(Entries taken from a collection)
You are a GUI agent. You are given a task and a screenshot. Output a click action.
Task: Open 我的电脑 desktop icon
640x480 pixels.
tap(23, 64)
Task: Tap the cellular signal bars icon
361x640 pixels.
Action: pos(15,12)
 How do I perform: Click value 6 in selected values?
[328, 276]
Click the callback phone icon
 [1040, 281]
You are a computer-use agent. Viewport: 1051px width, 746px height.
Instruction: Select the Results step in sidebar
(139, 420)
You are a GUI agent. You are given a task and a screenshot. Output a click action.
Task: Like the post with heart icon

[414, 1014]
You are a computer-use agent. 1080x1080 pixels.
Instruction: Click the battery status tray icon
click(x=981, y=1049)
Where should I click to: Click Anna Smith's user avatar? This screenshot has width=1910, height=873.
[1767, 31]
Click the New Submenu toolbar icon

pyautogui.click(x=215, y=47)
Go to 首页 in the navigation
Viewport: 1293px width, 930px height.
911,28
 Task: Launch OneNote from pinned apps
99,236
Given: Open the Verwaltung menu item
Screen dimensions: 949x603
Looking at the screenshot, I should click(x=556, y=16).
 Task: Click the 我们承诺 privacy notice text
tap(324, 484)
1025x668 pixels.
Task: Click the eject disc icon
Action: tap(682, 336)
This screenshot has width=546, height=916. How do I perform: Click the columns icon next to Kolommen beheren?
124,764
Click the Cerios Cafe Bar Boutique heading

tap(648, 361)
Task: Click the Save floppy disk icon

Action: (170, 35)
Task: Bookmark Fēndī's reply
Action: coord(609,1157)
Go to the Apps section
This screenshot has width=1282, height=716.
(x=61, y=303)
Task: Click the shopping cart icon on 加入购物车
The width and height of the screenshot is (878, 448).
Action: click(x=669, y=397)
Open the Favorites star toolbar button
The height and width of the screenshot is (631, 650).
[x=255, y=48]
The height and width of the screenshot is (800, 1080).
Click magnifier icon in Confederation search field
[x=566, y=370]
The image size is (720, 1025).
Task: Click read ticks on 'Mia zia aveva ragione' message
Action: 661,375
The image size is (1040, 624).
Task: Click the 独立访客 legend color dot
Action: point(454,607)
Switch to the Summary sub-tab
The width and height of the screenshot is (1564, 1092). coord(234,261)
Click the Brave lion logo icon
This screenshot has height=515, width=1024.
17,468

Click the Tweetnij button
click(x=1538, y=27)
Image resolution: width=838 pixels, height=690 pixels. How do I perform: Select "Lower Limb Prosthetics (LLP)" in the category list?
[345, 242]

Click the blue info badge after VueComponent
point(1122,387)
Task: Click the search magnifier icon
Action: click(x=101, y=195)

• Work to be completed:
Scan the entries above and show each line that contains the word "agent".

• Written response:
You are a GUI agent. You are given a task and a screenshot. Output a click action.
You are a computer-use agent. Viewport: 1051px width, 746px height.
You are a GUI agent. You are given a task and a screenshot. Output a click action.
You are a computer-use agent. 1080x1080 pixels.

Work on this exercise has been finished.